Despite a desperate plea and an offer to pay for their daughter’s treatment of $120 per week, the parents appeal was rejected, meaning as of September 24, the young girl has been here unlawfully.
The girl’s mother says it has been an incredibly stressful situation, causing her sleepless nights and an overwhelming sense of guilt.
“We want to stay together as a family, it has been like emotional torture.”
While her daughter faces deportation, the woman’s son has been permitted to stay.
“It will split our family.”
The mother says she cannot afford to move back to the Philippines while she also can’t send her daughter alone.
The girl says she wants to stay in New Zealand and doesn’t understand why she has to leave.
“It’s cool, I love my school and my friends.”
The New Zealand Immigration service wrote on September 1 to the girl saying they were declining her application for the reconsideration of her student visa because the girl was receiving Ongoing Resourcing Scheme support.
The family has lived in Nelson for the past two years, the father working for a specialist aviation company and her mother as an aged carer.
Nelson MP Nick Smith says he was appalled by the order and says the decision needs to be urgently reviewed.
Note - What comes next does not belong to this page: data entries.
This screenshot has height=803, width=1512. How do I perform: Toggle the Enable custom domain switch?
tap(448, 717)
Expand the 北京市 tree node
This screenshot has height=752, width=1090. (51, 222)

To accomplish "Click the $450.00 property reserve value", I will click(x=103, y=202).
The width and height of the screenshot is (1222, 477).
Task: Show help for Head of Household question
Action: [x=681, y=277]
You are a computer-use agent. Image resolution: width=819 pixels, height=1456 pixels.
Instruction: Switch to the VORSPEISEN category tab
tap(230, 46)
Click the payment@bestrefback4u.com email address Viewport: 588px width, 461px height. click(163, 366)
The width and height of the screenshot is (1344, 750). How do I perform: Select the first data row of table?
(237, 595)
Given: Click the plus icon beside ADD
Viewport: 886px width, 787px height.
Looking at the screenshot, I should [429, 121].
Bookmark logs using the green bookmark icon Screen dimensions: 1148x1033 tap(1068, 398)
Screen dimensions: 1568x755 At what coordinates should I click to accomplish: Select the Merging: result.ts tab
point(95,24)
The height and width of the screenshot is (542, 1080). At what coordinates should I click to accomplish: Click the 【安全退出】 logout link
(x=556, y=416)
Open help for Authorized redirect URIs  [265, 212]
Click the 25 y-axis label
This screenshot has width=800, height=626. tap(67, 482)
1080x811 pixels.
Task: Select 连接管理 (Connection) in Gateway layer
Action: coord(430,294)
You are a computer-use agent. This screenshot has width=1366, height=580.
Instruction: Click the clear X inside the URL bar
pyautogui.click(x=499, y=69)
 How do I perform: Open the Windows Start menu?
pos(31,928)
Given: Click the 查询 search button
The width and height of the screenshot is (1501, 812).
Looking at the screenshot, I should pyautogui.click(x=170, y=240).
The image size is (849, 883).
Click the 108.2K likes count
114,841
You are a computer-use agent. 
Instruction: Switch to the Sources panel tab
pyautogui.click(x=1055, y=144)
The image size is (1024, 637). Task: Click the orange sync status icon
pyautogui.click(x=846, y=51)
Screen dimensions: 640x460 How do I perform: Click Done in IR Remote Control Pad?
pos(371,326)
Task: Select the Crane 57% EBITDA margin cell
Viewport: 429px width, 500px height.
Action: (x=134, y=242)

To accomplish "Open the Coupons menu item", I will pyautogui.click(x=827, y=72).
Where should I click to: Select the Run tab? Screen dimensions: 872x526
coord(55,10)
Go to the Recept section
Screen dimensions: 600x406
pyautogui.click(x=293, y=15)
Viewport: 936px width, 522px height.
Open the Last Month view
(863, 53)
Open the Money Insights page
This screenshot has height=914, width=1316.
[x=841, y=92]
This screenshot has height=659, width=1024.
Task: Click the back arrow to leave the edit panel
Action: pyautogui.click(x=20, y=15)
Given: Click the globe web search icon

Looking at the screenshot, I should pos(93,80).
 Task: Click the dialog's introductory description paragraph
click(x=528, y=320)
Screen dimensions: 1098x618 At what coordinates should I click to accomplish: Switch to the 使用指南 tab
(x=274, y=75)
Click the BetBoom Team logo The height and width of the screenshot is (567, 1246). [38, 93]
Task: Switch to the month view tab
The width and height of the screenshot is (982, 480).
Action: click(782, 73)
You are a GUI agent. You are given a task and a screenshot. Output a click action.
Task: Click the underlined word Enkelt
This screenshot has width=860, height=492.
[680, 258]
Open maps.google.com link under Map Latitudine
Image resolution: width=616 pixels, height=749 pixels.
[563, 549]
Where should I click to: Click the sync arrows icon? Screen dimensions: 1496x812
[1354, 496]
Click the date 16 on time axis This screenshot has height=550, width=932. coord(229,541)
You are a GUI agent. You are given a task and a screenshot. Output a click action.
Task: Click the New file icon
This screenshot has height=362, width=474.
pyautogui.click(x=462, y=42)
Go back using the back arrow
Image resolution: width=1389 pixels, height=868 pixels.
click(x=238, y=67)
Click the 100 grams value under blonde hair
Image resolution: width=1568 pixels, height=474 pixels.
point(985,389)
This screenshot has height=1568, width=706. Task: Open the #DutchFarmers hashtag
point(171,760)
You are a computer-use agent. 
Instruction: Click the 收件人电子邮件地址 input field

“She cannot return alone and effectively this is telling this family to go because their daughter has additional educational needs.”
He says this child should not be put in the position of being in New Zealand illegally and given three-weeks’ notice to leave.
The girl’s principal says she is a beloved student.
The principal is hopeful for a compassionate result considering the family is prepared to pay the extra costs for their daughter.
Immigration NZ were unable to comment on the case.